Um unsere Erfahrungen zu teilen und mit Anderen in Austausch zu treten, möchten wir ein Handbuch zum Thema herausgeben. Das Buch soll verschiedene Zugänge zum Thema, theoretische wie praxisbezogene, versammeln. Unser Interesse ist, Umgänge mit zwischenmenschlicher Gewalt jenseits von Polizei, Gefängnis und Justiz zu finden, auszuprobieren und zu verbreitern. Das Buch soll sich primär an Menschen richten, die schon Vorwissen zu Transformativer Gerechtigkeit haben und die bestehende Basisliteratur, die in jüngerer Zeit in deutscher Sprache entstanden ist, ergänzen. Dabei wollen wir Raum für verschiedene Formate schaffen, über Sachtexte und Interviews bis zu Lyrik und Kunst. Hinzu sollen Ausblicke und Angebote zum Weiterdenken an transformativen Ideen kommen. Durch seine Vielfalt wird das Buch aber auch Zugänge für Menschen eröffnen, die mit der Beschäftigung des Themas erst beginnen oder sich auf einer theoretisch-akademischen Ebene nähern wollen. Zuguterletzt ermöglicht die Praxisnähe in Kombination mit konkreten Methoden ebenfalls einen Zugang für alle Menschen, die in ihren Beziehungen, Strukturen oder Selbstorganisationen bestehende Gewaltverhältnisse besprechbar, reflektierbar und schließlich transformierbar machen wollen.
Das Buch soll verschiedene bestehende Texte und Gedanken zu TG ebenso ergänzen wie weiterdenken und erstmals Übersetzungen englischsprachiger Veröffentlichungen zum Thema in deutscher Sprache bieten. Das Herausgeber*innenkollektiv steht zudem in engem Kontakt mit anderen TG-Praktizierenden und möchte deren Expertisen in Form einzelner Texte einholen. Mit eigenen Einleitungs- und Überblickstexten gibt das Herausgeber*innenkollektiv den verschiedenen Perspektiven einen Rahmen. Eigene Texte des Herausgeber*innenkollektivs zu unterschiedlichen Themen sollen zudem den Sammelband zu Transformativer Arbeit abrunden.
Die Verlegung soll 2022 über einen politischen Verlag geschehen. Hierfür laufen bereits Gespräche.

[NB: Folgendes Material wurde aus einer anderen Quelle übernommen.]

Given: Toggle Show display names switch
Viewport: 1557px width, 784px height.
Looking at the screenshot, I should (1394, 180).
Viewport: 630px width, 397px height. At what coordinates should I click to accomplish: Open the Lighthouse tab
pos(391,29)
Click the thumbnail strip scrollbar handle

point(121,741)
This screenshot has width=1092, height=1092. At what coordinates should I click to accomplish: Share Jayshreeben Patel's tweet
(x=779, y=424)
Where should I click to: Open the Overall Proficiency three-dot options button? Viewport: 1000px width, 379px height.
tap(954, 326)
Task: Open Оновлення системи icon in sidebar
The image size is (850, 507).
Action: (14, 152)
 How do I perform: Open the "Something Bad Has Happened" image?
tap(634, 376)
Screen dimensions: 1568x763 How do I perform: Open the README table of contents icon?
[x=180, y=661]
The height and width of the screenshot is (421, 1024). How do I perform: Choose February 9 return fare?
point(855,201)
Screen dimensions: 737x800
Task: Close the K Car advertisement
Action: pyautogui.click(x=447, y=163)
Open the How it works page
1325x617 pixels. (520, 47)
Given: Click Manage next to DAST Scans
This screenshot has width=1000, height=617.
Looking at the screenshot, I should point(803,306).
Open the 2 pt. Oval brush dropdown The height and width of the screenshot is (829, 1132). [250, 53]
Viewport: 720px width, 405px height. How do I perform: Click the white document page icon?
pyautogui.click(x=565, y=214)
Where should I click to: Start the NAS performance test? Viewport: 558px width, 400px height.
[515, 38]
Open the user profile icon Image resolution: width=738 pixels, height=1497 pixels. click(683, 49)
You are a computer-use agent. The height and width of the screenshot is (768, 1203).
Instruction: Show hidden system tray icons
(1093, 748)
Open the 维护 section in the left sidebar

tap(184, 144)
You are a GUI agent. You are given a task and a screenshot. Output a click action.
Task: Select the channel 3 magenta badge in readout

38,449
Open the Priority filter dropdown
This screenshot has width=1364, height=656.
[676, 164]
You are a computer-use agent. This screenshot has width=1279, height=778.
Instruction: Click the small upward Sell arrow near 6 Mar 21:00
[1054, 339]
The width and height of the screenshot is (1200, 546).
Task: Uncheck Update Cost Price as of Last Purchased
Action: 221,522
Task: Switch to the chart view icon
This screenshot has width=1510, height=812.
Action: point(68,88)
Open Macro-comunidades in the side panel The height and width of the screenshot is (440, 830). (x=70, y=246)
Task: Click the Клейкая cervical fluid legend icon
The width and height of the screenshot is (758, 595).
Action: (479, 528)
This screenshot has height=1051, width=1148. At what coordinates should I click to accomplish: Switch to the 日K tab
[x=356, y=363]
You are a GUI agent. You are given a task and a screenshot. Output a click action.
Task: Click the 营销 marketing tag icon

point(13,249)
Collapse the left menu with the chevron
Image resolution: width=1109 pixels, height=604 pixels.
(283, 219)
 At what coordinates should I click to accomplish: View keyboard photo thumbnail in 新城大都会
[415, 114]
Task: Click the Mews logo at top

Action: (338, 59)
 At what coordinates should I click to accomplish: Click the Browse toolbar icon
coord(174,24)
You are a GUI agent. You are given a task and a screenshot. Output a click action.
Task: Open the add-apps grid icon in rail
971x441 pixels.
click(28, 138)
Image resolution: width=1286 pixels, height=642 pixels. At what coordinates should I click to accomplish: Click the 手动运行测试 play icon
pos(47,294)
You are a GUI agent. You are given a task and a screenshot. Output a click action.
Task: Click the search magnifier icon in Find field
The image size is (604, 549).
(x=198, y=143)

Wir betrachten das Buch insbesondere in der aktuellen Pandemie als besonders wichtiges Projekt, da die Notwendigkeit gemeinschaftlichen Zusammenhalts und von Kämpfen gegen Rassismus und gegen häusliche Gewalt aktuell in besonderer Deutlichkeit hervortritt. Darüber hinaus eröffnet das Projekt Möglichkeiten, unsere politische Arbeit weiterzuführen, obwohl gerade viele Aktionsformen und Bildungsangebote wegfallen. Mit dem Buch wollen wir den eher jungen Diskurs um transformative Arbeit im deutschsprachigen Raum über diese Zeit erhalten, weitertragen und aufzeigen, warum Antworten gerade jetzt wichtiger denn je sind.